On Thu, 23 Nov 2006, Pawel Salek wrote:
I have only anecdotal evidence: with mix, I am running an imap server on a
NSLU2 device (266MHz ARM processor, 32MB memory) with an USB2 disk
attached, serving mailboxes with 20000+ messages (for few users,
admittedly, because of memory limits). Selecting such mailbox
takes on this device 1-4 seconds. Opening similar unix-format mailbox
would take perhaps a minute (never had a patience to actually measure it).
Now, if you more memory on the device (sufficient to allow that 20000+
message traditional UNIX format mailbox to get into the buffer cache),
then the *second* open would be much faster than the first.
Without the benefit of the buffer cache, I daresay that opening in mix is
about two orders of magnitude faster.
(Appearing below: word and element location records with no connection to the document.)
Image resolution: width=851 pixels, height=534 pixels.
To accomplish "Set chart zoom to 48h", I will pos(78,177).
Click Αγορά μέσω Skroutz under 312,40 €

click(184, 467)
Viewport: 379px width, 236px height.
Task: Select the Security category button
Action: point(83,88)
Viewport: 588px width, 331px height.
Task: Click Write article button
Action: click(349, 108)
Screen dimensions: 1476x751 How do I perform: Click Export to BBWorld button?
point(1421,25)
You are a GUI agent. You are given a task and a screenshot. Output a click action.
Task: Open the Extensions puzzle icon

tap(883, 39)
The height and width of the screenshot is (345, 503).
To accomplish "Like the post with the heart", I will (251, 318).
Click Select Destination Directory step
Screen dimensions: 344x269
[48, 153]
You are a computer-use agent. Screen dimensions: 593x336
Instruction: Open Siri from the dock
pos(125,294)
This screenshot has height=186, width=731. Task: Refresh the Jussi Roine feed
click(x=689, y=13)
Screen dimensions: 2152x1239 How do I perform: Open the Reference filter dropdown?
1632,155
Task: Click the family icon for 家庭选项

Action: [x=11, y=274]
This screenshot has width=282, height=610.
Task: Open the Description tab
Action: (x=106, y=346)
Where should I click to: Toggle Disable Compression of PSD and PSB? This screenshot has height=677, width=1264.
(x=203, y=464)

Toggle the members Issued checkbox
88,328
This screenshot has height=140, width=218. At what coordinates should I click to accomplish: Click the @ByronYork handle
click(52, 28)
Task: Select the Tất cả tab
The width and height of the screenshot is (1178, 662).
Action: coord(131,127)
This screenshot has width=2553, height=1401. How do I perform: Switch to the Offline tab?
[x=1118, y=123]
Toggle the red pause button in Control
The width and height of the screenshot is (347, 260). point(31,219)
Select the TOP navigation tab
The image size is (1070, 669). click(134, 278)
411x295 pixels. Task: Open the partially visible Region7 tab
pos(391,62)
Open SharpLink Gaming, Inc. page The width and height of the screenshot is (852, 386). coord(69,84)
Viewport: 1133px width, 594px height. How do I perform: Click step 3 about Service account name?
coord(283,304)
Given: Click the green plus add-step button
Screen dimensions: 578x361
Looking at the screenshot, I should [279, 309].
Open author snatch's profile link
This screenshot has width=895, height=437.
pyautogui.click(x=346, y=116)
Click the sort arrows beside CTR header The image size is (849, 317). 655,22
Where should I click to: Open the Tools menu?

With buffer cache boosing
traditional UNIX performance, mix is only about 1.5 faster to twice as
fast.
The problem with any statistics is that they are the third type of lie
(the first two being "lies" and "damned lies"). Simple tweaks to the
input variables can dramatically change the output.
Two cases in point to demonstrate how incautious statistics gathering can
mislead you:
(1) mix is probably slower than traditional UNIX or mbx format mailboxes
for very small (single-digit) message counts. Mix has to open and read
three files; traditional UNIX and mbx only has to open and read one file.
It's doubtful that anyone really cares about the difference for mailboxes
which are smaller than the point that mix starts pulling ahead; the time
is negligible in either case. On the other hand, I wouldn't bother
converting a single message mailbox that has the email from Grandma with
her new phone number. :-)
(2) mbx is slower than traditional UNIX if the mailbox primarily consists
of very small messages. That's because mbx ends up doing more disk reads
in that case; it does a disk read for each message while traditional UNIX
reads in 8K chunks. This is ameliorated by the buffer cache, even during
first open, so most of the hit is in system call overhead rather than I/O.
The upshot is that to see the effect, you need *tiny* messages (much
smaller than 8K). But the effect does happen, and it can mislead you into
concluding that mbx is slower than traditional UNIX.
In real-world conditions:
mix does better than mbx, and mbx does better than traditional UNIX. If
you get statistics that say otherwise, investigate the methodology.
-- Mark --
http://panda.com/mrc
Democracy is two wolves and a sheep deciding what to eat for lunch.
Liberty is a well-armed sheep contesting the vote.